== Исходный материал
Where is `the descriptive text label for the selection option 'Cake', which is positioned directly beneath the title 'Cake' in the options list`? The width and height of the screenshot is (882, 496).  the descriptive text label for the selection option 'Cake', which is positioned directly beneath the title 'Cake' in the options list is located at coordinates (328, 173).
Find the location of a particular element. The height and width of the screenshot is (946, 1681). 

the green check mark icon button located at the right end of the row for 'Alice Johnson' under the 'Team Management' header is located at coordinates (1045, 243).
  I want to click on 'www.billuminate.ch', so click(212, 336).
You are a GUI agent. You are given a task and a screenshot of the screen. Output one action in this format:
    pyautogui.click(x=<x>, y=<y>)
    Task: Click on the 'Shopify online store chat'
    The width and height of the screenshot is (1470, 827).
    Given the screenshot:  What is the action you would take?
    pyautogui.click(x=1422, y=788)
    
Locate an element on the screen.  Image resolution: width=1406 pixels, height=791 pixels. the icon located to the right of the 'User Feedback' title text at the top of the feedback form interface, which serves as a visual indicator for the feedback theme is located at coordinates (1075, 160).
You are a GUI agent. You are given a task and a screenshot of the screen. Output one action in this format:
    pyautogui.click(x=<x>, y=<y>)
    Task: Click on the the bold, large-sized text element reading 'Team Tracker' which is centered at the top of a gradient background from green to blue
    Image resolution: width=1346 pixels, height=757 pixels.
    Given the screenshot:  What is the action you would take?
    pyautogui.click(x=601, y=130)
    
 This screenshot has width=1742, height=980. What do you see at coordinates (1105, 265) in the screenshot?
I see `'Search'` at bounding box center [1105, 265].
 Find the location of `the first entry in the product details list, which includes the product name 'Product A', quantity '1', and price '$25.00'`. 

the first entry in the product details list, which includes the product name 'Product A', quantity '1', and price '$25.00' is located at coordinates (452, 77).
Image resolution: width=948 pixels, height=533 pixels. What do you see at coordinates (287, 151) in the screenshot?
====
Процитируйте весь листинг выше дословно, строку за строкой.

Where is `the descriptive text label for the selection option 'Cake', which is positioned directly beneath the title 'Cake' in the options list`? The width and height of the screenshot is (882, 496).  the descriptive text label for the selection option 'Cake', which is positioned directly beneath the title 'Cake' in the options list is located at coordinates (328, 173).
Find the location of a particular element. The height and width of the screenshot is (946, 1681). 

the green check mark icon button located at the right end of the row for 'Alice Johnson' under the 'Team Management' header is located at coordinates (1045, 243).
  I want to click on 'www.billuminate.ch', so click(212, 336).
You are a GUI agent. You are given a task and a screenshot of the screen. Output one action in this format:
    pyautogui.click(x=<x>, y=<y>)
    Task: Click on the 'Shopify online store chat'
    The width and height of the screenshot is (1470, 827).
    Given the screenshot:  What is the action you would take?
    pyautogui.click(x=1422, y=788)
    
Locate an element on the screen.  Image resolution: width=1406 pixels, height=791 pixels. the icon located to the right of the 'User Feedback' title text at the top of the feedback form interface, which serves as a visual indicator for the feedback theme is located at coordinates (1075, 160).
You are a GUI agent. You are given a task and a screenshot of the screen. Output one action in this format:
    pyautogui.click(x=<x>, y=<y>)
    Task: Click on the the bold, large-sized text element reading 'Team Tracker' which is centered at the top of a gradient background from green to blue
    Image resolution: width=1346 pixels, height=757 pixels.
    Given the screenshot:  What is the action you would take?
    pyautogui.click(x=601, y=130)
    
 This screenshot has width=1742, height=980. What do you see at coordinates (1105, 265) in the screenshot?
I see `'Search'` at bounding box center [1105, 265].
 Find the location of `the first entry in the product details list, which includes the product name 'Product A', quantity '1', and price '$25.00'`. 

the first entry in the product details list, which includes the product name 'Product A', quantity '1', and price '$25.00' is located at coordinates (452, 77).
Image resolution: width=948 pixels, height=533 pixels. What do you see at coordinates (287, 151) in the screenshot?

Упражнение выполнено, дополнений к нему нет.